Angry and almost screaming, Mohammed Morsi vowed in a televised address that he would not hesitate to take even more action to stem the latest eruption of violence across much of the country.
But at the same time, he sought to reassure Egyptians that his latest moves would not plunge the country back into authoritarianism.
“There is no going back on freedom, democracy and the supremacy of the law,” he said.
The three provinces are Port Said, Ismailiya and Suez and the curfew, also for a month, is effective 9 p.m. to 6 a.m.
The worst violence this weekend was in the Mediterranean coastal city of Port Said, where at least 44 people died in two days of clashes there that began on Saturday. The spark was a court conviction and death sentence for 21 defendants involved in a mass soccer riot in the city’s main stadium on Feb. 1, 2012 that left 74 dead.

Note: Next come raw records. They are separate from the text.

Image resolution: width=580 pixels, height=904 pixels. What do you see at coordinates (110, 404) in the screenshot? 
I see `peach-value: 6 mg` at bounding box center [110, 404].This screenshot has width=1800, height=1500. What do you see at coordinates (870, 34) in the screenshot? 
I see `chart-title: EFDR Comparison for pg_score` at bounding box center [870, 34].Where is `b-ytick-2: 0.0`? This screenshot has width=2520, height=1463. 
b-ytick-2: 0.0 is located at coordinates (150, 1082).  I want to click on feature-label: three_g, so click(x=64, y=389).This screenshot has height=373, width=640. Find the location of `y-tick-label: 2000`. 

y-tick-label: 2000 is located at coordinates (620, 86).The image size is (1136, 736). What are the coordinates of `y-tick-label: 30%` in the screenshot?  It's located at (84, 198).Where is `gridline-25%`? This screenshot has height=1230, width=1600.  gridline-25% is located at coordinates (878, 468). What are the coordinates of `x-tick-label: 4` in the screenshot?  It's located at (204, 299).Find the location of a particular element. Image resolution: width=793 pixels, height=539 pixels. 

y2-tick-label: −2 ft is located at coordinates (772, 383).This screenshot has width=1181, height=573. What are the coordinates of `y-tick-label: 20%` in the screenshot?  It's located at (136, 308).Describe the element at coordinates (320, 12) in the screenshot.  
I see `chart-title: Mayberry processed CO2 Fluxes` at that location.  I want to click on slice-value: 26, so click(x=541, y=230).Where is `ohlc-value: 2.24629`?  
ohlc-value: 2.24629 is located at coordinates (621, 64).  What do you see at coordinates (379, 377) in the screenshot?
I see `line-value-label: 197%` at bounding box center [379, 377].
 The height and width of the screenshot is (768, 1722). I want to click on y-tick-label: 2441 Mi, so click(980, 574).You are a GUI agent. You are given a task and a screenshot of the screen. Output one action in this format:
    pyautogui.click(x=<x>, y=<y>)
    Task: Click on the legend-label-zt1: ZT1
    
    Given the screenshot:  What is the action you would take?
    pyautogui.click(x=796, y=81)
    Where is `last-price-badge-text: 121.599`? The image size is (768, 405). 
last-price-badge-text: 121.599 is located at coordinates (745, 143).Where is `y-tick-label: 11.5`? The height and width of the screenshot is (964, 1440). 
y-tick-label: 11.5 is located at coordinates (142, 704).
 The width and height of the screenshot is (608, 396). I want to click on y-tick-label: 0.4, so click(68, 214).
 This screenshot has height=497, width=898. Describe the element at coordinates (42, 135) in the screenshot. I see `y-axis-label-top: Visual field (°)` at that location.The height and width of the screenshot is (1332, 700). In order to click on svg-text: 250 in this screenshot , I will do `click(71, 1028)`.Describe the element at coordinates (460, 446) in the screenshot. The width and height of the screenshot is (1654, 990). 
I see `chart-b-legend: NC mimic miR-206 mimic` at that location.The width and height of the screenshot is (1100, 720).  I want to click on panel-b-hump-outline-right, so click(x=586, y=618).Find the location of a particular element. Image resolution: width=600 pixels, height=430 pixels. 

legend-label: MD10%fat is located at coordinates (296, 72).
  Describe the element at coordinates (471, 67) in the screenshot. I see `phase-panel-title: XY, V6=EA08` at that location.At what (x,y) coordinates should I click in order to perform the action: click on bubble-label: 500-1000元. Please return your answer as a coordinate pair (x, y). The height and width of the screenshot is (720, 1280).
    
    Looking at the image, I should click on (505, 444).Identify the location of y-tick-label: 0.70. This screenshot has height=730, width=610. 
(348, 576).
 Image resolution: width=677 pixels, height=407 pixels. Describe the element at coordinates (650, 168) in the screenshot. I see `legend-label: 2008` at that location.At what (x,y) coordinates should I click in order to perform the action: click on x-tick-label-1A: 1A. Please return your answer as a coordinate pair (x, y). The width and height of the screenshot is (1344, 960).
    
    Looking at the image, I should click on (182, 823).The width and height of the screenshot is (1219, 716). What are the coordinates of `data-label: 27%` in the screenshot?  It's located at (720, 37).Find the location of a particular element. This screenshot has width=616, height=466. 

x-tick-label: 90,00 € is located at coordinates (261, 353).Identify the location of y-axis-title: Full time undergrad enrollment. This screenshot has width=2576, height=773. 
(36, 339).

Most of those sentenced to death were local soccer fans from Port Said, deepening a sense of persecution that Port Said’s residents have felt since the stadium disaster, the worst soccer violence ever in Egypt.
At least another 11 died on Friday elsewhere in the country during rallies marking the second anniversary of the uprising that toppled authoritarian President Hosni Mubarak. Protesters used the occasion to renounce Morsi and his Islamic fundamentalist group, the Muslim Brotherhood, which emerged as the country’s most dominant political force after Mubarak’s ouster.
Morsi, in office since June, also invited the nation’s political forces to a dialogue starting Monday to resolve the country’s latest crisis.
The predominantly secular and liberal opposition has in the past declined Morsi’s offers of dialogue, arguing that he must first show a political will to meet some of its demands.
There was no official reaction to Morsi’s moves by the National Salvation Front, an umbrella for the main opposition parties. Some opposition figures, however, told TV talk shows that they would take part in the dialogue but only if it is run by independent third parties and if they receive assurances that its outcome would be binding on everyone.
Morsi did not say what he plans to do to stem the violence in other parts of the country, but he pointed out that he had instructed the police to deal “firmly and forcefully” with individuals attacking state institutions, using firearms to “terrorize” citizens or blocking roads and railway lines.
There were also clashes Sunday in Cairo and several cities in the Nile Delta region, including the industrial city of Mahallah.
Egypt’s current crisis is the second to hit the country since November, when Morsi issued decrees, since rescinded, that gave him nearly unlimited powers and placed him above any oversight, including by the judiciary.